Development
Personality/Emotion
Stress/Health
Disorders/
Psychotherapy
Social Psychology
100

The most common attachment style.

What is secure attachment?

100
Lifestyle choice that has never been demonstrated by any valid study to increase happiness; on the contrary, people who make this choice are found to be less happy.

What is having children?

100

Three-stage psychological stress response that appears regardless of the stressor that is encountered.

What is General Adaptation Syndrome?

100

Disorder characterized by chronic excessive worry, with no specific source, across contexts.

What is generalized anxiety disorder?

100

The tendency to do what authority figures tell us to do.

What is obedience?
200

The difference between what we can do on our own and what we can do with support from more advance partners, introduced by Lev Vygotsky.

What is the zone of proximal development?

200

Stable individual personality differences starting in infancy including activity level, rhythmicity, distractibility, attention, etc. Likely genetic given early emergence and stability.

What is temperament?

200

Personality trait that is associated with coronary heart disease.

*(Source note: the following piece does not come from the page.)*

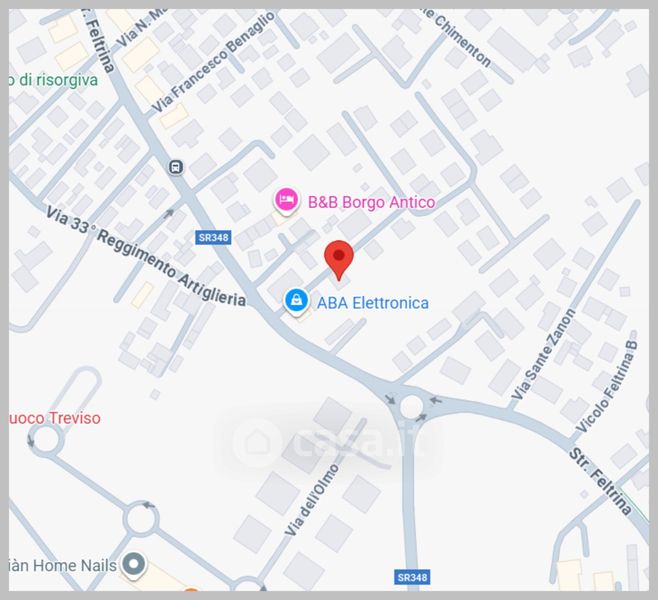Click the main roundabout center on SR348
Viewport: 658px width, 600px height.
click(411, 406)
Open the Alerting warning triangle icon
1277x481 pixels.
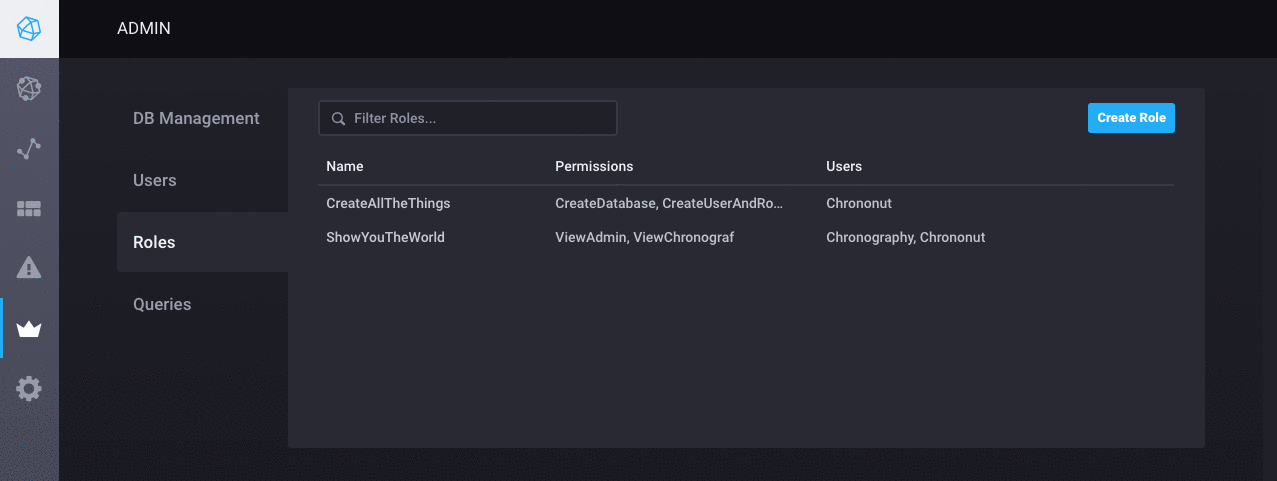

What is Type A personality/cynical hostility?

200

Model of mental illness etiology that involves predisposition (load the gun) and a triggering event or circumstance (pull the trigger).

What is the diathesis-stress model?

200

When you assume that someone's behavior is a result of inherent traits of their personality rather than the situation.

What is a dispositional attribution?

300

Concept that with little time left in their lives, people seek to maximize positive emotional experiences.

What is Future Time Perspective?

300
Five traits identified by Costa & McCrae.

What are openness to experience, conscientiousness, extraversion, agreeableness, and neuroticism?

300

The process where we appraise a potential stressor, asking ourselves "What is at stake?" to determine whether or not it is a stressor.

What is primary appraisal?

300

A category of schizophrenia symptoms including deficits in or disruptions to emotions and behavior (things that are TAKEN AWAY).

What are negative symptoms?

300

The tendency for people to be less likely to help a stranger in an emergency situation when other bystanders are present. 

What is the bystander effect?

400

Concept that different skills can be acquired at different times within the same stage; used by Piaget to explain some of the shortcomings of his theory.

What is horizontal decalage?

400

Model of emotion that states that both physiological arousal and the interpretation of physiological arousal via the cortex contribute to one's emotional experience.

What is the Schacter-Singer two-factor model?

400

The 3 "Cs" of patient-physician interactions indicating positive health outcomes.

What are caring and concern, competence, and communication?
400

Concept that differentiates personality disorders from other psychological disorders; individuals with PDs lack _______ about their condition.

What is self-awareness/awareness/insight?

400

The tendency of observers to think of targets who disconfirm stereotypes as "exceptions to the rule."

What is subtyping?

500

Theory that describes how the regulation of emotion through attachment promotes survival.

What is Bowlby's ethological theory?

500

Longitudinal study demonstrating that the rank order of five-factor personality traits generally stays the same across the lifespan.

What is the Baltimore Longitudinal Study?

500
The most effective lifestyle intervention for weight reduction.

What are nutrition and exercise counseling and education?

500

An event (or series of events), often happening during childhood, that are often cited as the background or cause for dissociative disorders.

What is trauma?

500

When a reward decreases someone's intrinsic motivation to do a behavior.

What is the overjustification effect?